## Given instruction
Copy the following material word for word, keeping every line unchanged.

Material from a pointing dataset:
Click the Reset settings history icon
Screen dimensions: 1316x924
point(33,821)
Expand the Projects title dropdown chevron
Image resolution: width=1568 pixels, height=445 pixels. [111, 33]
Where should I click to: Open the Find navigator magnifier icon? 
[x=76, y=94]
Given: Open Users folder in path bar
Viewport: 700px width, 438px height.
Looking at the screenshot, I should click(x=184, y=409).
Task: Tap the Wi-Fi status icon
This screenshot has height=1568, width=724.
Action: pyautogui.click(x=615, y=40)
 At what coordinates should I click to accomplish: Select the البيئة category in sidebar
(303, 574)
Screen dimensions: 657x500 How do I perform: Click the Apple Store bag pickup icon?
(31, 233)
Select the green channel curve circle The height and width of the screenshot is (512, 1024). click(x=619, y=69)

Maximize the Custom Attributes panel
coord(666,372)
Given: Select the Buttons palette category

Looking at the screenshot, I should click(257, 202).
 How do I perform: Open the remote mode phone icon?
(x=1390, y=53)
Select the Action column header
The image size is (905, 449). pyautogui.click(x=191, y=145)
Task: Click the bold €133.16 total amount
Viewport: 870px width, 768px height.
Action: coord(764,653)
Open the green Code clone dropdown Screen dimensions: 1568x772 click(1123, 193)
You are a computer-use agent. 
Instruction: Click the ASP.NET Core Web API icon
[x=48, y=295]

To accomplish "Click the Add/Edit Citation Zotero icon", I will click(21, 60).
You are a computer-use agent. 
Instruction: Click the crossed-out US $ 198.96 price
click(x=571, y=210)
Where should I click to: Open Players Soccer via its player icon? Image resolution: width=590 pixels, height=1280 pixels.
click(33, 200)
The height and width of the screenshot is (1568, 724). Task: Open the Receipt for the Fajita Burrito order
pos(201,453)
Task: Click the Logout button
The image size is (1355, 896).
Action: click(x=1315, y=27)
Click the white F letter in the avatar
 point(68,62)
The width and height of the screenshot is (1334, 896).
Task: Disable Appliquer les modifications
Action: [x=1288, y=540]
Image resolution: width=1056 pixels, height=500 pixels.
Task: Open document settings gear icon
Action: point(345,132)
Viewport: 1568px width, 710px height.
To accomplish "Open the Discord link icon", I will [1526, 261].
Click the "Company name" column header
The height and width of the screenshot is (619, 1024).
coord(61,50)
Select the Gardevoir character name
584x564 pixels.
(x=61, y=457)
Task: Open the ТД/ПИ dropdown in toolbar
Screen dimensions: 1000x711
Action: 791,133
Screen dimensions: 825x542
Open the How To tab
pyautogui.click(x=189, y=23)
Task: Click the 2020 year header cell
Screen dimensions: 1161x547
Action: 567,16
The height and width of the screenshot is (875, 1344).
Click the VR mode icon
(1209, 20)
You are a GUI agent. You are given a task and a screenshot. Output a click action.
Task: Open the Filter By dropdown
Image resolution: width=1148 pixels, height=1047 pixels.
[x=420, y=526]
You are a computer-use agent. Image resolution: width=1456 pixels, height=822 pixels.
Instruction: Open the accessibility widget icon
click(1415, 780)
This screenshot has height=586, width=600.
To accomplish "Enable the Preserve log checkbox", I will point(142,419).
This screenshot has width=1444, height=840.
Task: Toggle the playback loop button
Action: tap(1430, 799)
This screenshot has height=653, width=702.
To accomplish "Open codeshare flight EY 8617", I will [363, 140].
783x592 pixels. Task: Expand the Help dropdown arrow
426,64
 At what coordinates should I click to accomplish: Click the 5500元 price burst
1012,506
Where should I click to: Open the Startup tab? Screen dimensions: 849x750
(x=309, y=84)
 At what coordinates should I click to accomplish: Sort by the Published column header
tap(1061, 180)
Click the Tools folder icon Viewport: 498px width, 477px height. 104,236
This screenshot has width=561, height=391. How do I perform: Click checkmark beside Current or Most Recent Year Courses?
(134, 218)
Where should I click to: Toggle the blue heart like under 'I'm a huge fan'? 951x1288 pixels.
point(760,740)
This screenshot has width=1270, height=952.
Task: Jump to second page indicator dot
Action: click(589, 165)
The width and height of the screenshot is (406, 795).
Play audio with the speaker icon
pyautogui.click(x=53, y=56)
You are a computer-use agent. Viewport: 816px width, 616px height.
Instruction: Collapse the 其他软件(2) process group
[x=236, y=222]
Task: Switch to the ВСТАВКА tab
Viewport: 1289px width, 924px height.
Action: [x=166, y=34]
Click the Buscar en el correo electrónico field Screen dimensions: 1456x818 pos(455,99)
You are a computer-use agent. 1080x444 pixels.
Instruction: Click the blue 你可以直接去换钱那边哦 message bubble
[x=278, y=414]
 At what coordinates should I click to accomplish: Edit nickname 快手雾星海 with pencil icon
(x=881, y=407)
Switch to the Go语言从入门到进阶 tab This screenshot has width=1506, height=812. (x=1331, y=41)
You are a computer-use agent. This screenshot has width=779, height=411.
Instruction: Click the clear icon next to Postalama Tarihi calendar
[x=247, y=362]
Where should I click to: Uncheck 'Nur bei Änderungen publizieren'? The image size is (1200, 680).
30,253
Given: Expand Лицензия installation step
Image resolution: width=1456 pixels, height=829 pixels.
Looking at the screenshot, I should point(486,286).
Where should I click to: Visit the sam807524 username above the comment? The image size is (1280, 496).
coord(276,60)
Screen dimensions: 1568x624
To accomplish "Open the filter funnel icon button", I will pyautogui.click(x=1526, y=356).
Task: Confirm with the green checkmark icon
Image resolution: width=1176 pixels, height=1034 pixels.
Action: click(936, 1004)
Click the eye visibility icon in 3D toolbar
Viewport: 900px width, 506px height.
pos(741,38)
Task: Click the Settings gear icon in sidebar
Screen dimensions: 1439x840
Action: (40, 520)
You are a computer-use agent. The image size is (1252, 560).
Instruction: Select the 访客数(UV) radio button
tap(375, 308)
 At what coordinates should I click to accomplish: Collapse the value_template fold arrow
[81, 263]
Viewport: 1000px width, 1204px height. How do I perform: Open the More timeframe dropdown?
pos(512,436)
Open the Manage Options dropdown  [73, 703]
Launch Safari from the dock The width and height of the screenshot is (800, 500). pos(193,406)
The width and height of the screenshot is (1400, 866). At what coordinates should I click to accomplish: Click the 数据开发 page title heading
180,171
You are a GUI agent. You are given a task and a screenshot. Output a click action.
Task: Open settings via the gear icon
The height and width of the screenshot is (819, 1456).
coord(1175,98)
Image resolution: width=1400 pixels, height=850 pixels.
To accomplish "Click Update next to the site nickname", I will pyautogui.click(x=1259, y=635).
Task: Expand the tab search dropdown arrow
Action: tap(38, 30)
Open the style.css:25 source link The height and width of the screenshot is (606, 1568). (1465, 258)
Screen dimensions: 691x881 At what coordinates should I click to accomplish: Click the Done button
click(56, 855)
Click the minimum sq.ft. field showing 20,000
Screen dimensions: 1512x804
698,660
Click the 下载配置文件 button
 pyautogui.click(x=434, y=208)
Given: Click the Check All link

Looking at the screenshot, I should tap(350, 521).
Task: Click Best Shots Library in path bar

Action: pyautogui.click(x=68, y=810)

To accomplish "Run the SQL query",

## Task result
Click the Reset settings history icon
Screen dimensions: 1316x924
point(33,821)
Expand the Projects title dropdown chevron
Image resolution: width=1568 pixels, height=445 pixels. [111, 33]
Where should I click to: Open the Find navigator magnifier icon? 
[x=76, y=94]
Given: Open Users folder in path bar
Viewport: 700px width, 438px height.
Looking at the screenshot, I should click(x=184, y=409).
Task: Tap the Wi-Fi status icon
This screenshot has height=1568, width=724.
Action: pyautogui.click(x=615, y=40)
 At what coordinates should I click to accomplish: Select the البيئة category in sidebar
(303, 574)
Screen dimensions: 657x500 How do I perform: Click the Apple Store bag pickup icon?
(31, 233)
Select the green channel curve circle The height and width of the screenshot is (512, 1024). click(x=619, y=69)

Maximize the Custom Attributes panel
coord(666,372)
Given: Select the Buttons palette category

Looking at the screenshot, I should click(257, 202).
 How do I perform: Open the remote mode phone icon?
(x=1390, y=53)
Select the Action column header
The image size is (905, 449). pyautogui.click(x=191, y=145)
Task: Click the bold €133.16 total amount
Viewport: 870px width, 768px height.
Action: coord(764,653)
Open the green Code clone dropdown Screen dimensions: 1568x772 click(1123, 193)
You are a computer-use agent. 
Instruction: Click the ASP.NET Core Web API icon
[x=48, y=295]

To accomplish "Click the Add/Edit Citation Zotero icon", I will click(21, 60).
You are a computer-use agent. 
Instruction: Click the crossed-out US $ 198.96 price
click(x=571, y=210)
Where should I click to: Open Players Soccer via its player icon? Image resolution: width=590 pixels, height=1280 pixels.
click(33, 200)
The height and width of the screenshot is (1568, 724). Task: Open the Receipt for the Fajita Burrito order
pos(201,453)
Task: Click the Logout button
The image size is (1355, 896).
Action: click(x=1315, y=27)
Click the white F letter in the avatar
 point(68,62)
The width and height of the screenshot is (1334, 896).
Task: Disable Appliquer les modifications
Action: [x=1288, y=540]
Image resolution: width=1056 pixels, height=500 pixels.
Task: Open document settings gear icon
Action: point(345,132)
Viewport: 1568px width, 710px height.
To accomplish "Open the Discord link icon", I will [1526, 261].
Click the "Company name" column header
The height and width of the screenshot is (619, 1024).
coord(61,50)
Select the Gardevoir character name
584x564 pixels.
(x=61, y=457)
Task: Open the ТД/ПИ dropdown in toolbar
Screen dimensions: 1000x711
Action: 791,133
Screen dimensions: 825x542
Open the How To tab
pyautogui.click(x=189, y=23)
Task: Click the 2020 year header cell
Screen dimensions: 1161x547
Action: 567,16
The height and width of the screenshot is (875, 1344).
Click the VR mode icon
(1209, 20)
You are a GUI agent. You are given a task and a screenshot. Output a click action.
Task: Open the Filter By dropdown
Image resolution: width=1148 pixels, height=1047 pixels.
[x=420, y=526]
You are a computer-use agent. Image resolution: width=1456 pixels, height=822 pixels.
Instruction: Open the accessibility widget icon
click(1415, 780)
This screenshot has height=586, width=600.
To accomplish "Enable the Preserve log checkbox", I will point(142,419).
This screenshot has width=1444, height=840.
Task: Toggle the playback loop button
Action: tap(1430, 799)
This screenshot has height=653, width=702.
To accomplish "Open codeshare flight EY 8617", I will [363, 140].
783x592 pixels. Task: Expand the Help dropdown arrow
426,64
 At what coordinates should I click to accomplish: Click the 5500元 price burst
1012,506
Where should I click to: Open the Startup tab? Screen dimensions: 849x750
(x=309, y=84)
 At what coordinates should I click to accomplish: Sort by the Published column header
tap(1061, 180)
Click the Tools folder icon Viewport: 498px width, 477px height. 104,236
This screenshot has width=561, height=391. How do I perform: Click checkmark beside Current or Most Recent Year Courses?
(134, 218)
Where should I click to: Toggle the blue heart like under 'I'm a huge fan'? 951x1288 pixels.
point(760,740)
This screenshot has width=1270, height=952.
Task: Jump to second page indicator dot
Action: click(589, 165)
The width and height of the screenshot is (406, 795).
Play audio with the speaker icon
pyautogui.click(x=53, y=56)
You are a computer-use agent. Viewport: 816px width, 616px height.
Instruction: Collapse the 其他软件(2) process group
[x=236, y=222]
Task: Switch to the ВСТАВКА tab
Viewport: 1289px width, 924px height.
Action: [x=166, y=34]
Click the Buscar en el correo electrónico field Screen dimensions: 1456x818 pos(455,99)
You are a computer-use agent. 1080x444 pixels.
Instruction: Click the blue 你可以直接去换钱那边哦 message bubble
[x=278, y=414]
 At what coordinates should I click to accomplish: Edit nickname 快手雾星海 with pencil icon
(x=881, y=407)
Switch to the Go语言从入门到进阶 tab This screenshot has width=1506, height=812. (x=1331, y=41)
You are a computer-use agent. This screenshot has width=779, height=411.
Instruction: Click the clear icon next to Postalama Tarihi calendar
[x=247, y=362]
Where should I click to: Uncheck 'Nur bei Änderungen publizieren'? The image size is (1200, 680).
30,253
Given: Expand Лицензия installation step
Image resolution: width=1456 pixels, height=829 pixels.
Looking at the screenshot, I should point(486,286).
Where should I click to: Visit the sam807524 username above the comment? The image size is (1280, 496).
coord(276,60)
Screen dimensions: 1568x624
To accomplish "Open the filter funnel icon button", I will pyautogui.click(x=1526, y=356).
Task: Confirm with the green checkmark icon
Image resolution: width=1176 pixels, height=1034 pixels.
Action: click(936, 1004)
Click the eye visibility icon in 3D toolbar
Viewport: 900px width, 506px height.
pos(741,38)
Task: Click the Settings gear icon in sidebar
Screen dimensions: 1439x840
Action: (40, 520)
You are a computer-use agent. The image size is (1252, 560).
Instruction: Select the 访客数(UV) radio button
tap(375, 308)
 At what coordinates should I click to accomplish: Collapse the value_template fold arrow
[81, 263]
Viewport: 1000px width, 1204px height. How do I perform: Open the More timeframe dropdown?
pos(512,436)
Open the Manage Options dropdown  [73, 703]
Launch Safari from the dock The width and height of the screenshot is (800, 500). pos(193,406)
The width and height of the screenshot is (1400, 866). At what coordinates should I click to accomplish: Click the 数据开发 page title heading
180,171
You are a GUI agent. You are given a task and a screenshot. Output a click action.
Task: Open settings via the gear icon
The height and width of the screenshot is (819, 1456).
coord(1175,98)
Image resolution: width=1400 pixels, height=850 pixels.
To accomplish "Click Update next to the site nickname", I will pyautogui.click(x=1259, y=635).
Task: Expand the tab search dropdown arrow
Action: tap(38, 30)
Open the style.css:25 source link The height and width of the screenshot is (606, 1568). (1465, 258)
Screen dimensions: 691x881 At what coordinates should I click to accomplish: Click the Done button
click(56, 855)
Click the minimum sq.ft. field showing 20,000
Screen dimensions: 1512x804
698,660
Click the 下载配置文件 button
 pyautogui.click(x=434, y=208)
Given: Click the Check All link

Looking at the screenshot, I should tap(350, 521).
Task: Click Best Shots Library in path bar

Action: pyautogui.click(x=68, y=810)

To accomplish "Run the SQL query",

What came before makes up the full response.